ASSIGNED TASK – The lines to copy run from the one containing "The width and height of the screenshot is (800, 450)." through the last line of the listing; copy them exactly and nothing more.
===== EXTRACTED MATERIAL
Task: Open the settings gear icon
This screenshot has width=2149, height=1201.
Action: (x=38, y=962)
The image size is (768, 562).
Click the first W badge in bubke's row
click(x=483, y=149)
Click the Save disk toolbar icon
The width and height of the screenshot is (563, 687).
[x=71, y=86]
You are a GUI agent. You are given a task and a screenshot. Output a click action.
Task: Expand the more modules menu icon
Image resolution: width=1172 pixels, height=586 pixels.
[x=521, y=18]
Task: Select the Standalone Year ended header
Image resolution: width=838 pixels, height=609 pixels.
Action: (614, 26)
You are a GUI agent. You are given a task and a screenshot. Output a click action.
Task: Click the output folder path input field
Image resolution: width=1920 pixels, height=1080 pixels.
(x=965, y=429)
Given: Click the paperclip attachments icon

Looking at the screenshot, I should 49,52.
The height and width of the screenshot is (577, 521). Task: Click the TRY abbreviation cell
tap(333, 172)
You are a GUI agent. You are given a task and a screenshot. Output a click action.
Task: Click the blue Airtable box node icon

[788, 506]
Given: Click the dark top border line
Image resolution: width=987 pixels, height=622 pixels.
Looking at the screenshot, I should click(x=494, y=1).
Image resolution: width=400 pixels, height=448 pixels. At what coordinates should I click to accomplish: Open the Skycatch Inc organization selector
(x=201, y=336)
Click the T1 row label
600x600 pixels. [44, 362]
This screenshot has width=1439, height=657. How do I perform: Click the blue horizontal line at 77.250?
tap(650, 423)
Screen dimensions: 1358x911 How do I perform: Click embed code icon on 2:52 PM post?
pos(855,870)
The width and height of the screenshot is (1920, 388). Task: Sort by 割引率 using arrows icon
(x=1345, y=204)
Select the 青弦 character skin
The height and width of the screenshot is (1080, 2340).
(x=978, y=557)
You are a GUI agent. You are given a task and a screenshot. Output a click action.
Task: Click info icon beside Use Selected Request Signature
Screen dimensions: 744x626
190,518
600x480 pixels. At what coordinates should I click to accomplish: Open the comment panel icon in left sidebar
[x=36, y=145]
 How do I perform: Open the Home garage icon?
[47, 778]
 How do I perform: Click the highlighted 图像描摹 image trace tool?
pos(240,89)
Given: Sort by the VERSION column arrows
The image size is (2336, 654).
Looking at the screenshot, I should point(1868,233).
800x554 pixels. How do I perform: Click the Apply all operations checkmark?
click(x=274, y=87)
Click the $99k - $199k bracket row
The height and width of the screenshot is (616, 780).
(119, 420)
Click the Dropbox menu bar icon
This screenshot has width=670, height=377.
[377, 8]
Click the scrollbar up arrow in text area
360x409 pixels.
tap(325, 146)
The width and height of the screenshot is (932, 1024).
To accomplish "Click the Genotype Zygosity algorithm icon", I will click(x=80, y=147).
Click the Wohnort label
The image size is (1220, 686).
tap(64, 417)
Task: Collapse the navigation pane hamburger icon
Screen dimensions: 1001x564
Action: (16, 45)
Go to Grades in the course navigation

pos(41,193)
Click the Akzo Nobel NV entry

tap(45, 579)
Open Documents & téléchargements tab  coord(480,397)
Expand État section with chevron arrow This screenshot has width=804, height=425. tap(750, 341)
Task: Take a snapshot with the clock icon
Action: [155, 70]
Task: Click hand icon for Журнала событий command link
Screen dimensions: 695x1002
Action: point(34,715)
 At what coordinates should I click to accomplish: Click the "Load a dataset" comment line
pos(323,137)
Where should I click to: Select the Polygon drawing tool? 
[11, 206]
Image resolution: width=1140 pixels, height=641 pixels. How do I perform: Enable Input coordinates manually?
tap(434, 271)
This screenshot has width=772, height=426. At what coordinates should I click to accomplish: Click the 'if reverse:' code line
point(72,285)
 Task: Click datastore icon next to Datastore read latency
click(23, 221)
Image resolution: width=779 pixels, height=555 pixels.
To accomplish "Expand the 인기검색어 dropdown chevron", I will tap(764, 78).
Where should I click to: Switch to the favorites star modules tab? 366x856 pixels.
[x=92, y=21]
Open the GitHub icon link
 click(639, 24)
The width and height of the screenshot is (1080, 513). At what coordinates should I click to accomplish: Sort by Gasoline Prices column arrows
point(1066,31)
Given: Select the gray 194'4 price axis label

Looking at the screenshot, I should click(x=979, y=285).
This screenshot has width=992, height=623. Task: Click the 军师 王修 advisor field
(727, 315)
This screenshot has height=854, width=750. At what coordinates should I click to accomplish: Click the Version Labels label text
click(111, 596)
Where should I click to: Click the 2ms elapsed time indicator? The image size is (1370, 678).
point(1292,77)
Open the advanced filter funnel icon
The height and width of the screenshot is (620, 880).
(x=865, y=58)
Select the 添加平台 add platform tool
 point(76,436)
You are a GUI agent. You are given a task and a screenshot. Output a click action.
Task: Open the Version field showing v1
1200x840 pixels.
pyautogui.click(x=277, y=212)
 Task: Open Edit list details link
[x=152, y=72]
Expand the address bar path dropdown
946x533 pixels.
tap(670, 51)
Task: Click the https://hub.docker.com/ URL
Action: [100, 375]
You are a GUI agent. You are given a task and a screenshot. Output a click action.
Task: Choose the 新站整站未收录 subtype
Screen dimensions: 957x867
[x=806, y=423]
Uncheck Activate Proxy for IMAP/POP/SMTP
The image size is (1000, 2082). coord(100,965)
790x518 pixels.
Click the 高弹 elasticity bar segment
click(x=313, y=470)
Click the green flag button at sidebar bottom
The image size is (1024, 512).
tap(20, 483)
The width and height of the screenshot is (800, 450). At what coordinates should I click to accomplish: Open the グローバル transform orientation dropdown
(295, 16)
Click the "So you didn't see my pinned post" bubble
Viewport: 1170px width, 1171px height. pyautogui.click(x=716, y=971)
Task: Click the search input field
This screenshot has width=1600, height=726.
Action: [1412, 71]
==========
REPLY –
The width and height of the screenshot is (800, 450). At what coordinates should I click to accomplish: Open the グローバル transform orientation dropdown
(295, 16)
Click the "So you didn't see my pinned post" bubble
Viewport: 1170px width, 1171px height. pyautogui.click(x=716, y=971)
Task: Click the search input field
This screenshot has width=1600, height=726.
Action: [1412, 71]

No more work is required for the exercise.